** TASK PROMPT **
The lines to retype are the one with "492x791 pixels. How" and all that follow it to the end of the entries below; copy them exactly and nothing else.

Start of SOURCE DATA

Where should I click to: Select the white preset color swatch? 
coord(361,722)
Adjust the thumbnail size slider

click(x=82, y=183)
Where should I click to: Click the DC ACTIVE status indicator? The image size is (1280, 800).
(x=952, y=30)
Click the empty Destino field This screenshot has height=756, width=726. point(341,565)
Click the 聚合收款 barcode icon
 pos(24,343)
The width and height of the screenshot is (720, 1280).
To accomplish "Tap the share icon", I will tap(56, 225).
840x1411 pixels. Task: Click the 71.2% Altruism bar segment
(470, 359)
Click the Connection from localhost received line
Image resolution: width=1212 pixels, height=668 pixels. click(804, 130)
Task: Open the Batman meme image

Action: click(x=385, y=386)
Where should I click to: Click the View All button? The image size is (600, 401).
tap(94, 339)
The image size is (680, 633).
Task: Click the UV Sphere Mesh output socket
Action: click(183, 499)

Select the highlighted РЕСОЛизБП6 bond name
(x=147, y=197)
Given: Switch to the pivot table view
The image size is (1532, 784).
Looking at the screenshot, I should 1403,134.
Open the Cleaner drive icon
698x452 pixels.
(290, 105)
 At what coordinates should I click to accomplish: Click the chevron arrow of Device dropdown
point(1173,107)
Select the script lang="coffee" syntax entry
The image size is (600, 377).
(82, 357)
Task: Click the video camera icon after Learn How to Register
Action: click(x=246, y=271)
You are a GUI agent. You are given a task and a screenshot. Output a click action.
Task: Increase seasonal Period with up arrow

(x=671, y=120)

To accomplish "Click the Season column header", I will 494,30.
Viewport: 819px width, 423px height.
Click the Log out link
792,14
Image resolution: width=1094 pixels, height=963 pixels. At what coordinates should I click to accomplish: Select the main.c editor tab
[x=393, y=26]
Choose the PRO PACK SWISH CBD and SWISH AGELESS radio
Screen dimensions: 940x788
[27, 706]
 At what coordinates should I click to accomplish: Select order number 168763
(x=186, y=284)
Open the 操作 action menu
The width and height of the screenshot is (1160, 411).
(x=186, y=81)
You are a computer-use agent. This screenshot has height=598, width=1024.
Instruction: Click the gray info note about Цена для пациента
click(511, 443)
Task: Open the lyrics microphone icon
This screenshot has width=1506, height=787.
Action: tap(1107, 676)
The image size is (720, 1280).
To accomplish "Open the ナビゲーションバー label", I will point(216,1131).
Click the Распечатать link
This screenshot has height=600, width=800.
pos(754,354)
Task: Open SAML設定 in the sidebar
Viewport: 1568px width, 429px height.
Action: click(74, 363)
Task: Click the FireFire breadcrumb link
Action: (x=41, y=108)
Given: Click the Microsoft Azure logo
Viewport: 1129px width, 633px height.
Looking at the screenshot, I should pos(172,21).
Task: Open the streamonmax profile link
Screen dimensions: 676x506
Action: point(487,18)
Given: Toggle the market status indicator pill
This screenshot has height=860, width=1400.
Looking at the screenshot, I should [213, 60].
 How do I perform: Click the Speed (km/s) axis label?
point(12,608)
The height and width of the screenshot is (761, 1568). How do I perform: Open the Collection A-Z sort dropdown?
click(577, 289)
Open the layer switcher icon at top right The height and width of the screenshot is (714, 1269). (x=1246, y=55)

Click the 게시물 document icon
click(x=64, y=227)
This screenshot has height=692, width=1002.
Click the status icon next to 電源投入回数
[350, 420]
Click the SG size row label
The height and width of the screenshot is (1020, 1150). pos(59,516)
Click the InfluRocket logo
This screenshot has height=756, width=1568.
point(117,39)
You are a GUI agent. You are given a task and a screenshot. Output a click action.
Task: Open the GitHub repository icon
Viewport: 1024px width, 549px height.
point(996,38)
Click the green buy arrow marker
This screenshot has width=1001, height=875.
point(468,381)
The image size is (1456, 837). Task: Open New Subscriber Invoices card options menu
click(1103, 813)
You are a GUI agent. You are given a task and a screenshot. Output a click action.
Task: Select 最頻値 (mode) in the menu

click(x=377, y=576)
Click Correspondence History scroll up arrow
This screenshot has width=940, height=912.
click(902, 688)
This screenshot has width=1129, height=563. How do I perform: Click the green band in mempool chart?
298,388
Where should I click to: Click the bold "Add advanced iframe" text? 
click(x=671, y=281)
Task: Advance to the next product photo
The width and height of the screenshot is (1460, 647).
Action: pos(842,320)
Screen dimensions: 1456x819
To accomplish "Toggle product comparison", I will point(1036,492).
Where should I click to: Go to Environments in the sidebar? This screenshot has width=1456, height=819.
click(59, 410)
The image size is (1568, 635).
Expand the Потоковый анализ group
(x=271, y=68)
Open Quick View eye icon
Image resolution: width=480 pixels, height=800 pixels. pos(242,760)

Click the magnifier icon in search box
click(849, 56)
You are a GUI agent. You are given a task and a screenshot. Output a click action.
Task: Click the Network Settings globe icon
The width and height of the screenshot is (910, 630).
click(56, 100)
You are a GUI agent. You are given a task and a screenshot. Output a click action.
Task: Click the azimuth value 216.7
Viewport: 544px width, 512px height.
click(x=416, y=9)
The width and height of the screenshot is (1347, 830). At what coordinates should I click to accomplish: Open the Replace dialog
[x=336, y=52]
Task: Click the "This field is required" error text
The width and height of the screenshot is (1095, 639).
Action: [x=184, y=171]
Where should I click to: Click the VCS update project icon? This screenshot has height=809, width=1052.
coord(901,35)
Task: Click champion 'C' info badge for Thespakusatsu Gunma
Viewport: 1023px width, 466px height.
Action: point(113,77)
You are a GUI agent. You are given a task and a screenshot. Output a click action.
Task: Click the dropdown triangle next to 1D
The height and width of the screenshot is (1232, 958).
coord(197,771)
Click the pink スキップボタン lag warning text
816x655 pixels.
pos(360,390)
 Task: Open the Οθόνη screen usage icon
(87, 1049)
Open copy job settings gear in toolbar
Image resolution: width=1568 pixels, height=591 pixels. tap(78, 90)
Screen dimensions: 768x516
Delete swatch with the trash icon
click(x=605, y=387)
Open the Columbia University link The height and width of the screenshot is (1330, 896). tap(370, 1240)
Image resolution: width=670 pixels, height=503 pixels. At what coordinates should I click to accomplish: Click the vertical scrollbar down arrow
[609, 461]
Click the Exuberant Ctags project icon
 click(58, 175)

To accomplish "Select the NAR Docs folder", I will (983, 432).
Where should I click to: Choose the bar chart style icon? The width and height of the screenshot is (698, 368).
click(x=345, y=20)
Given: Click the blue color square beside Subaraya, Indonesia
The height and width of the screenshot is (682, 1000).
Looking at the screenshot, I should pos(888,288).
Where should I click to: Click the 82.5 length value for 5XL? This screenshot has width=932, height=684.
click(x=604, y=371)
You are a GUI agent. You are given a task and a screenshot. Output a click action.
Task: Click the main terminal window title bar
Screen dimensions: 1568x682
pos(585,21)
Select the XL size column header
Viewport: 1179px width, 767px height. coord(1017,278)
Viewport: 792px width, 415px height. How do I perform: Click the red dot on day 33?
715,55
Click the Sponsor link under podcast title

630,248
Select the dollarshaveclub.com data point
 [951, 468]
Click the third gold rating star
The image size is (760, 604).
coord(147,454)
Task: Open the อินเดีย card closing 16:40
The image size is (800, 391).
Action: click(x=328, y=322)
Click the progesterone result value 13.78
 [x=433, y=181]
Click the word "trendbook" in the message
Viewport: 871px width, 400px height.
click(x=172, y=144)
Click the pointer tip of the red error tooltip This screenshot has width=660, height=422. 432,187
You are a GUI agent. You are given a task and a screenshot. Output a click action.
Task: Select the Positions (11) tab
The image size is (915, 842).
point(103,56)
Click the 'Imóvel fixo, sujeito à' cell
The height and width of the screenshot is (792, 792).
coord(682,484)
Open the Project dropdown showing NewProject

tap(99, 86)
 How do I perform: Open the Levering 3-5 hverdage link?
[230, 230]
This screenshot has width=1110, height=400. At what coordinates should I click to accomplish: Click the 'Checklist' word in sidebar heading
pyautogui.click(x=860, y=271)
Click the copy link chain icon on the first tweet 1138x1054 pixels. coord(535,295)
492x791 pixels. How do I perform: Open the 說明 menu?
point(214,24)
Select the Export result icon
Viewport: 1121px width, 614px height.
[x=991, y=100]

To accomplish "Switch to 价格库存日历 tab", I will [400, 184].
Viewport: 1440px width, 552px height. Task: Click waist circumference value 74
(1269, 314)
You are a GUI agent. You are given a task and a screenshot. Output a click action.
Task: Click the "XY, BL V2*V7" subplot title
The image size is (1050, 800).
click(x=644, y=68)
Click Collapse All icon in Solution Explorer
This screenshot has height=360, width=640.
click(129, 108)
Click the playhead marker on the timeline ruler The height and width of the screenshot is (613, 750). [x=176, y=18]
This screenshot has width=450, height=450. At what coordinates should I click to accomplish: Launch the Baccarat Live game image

End of SOURCE DATA

** ANSWER TO THIS TASK **
492x791 pixels. How do I perform: Open the 說明 menu?
point(214,24)
Select the Export result icon
Viewport: 1121px width, 614px height.
[x=991, y=100]

To accomplish "Switch to 价格库存日历 tab", I will [400, 184].
Viewport: 1440px width, 552px height. Task: Click waist circumference value 74
(1269, 314)
You are a GUI agent. You are given a task and a screenshot. Output a click action.
Task: Click the "XY, BL V2*V7" subplot title
The image size is (1050, 800).
click(x=644, y=68)
Click Collapse All icon in Solution Explorer
This screenshot has height=360, width=640.
click(129, 108)
Click the playhead marker on the timeline ruler The height and width of the screenshot is (613, 750). [x=176, y=18]
This screenshot has width=450, height=450. At what coordinates should I click to accomplish: Launch the Baccarat Live game image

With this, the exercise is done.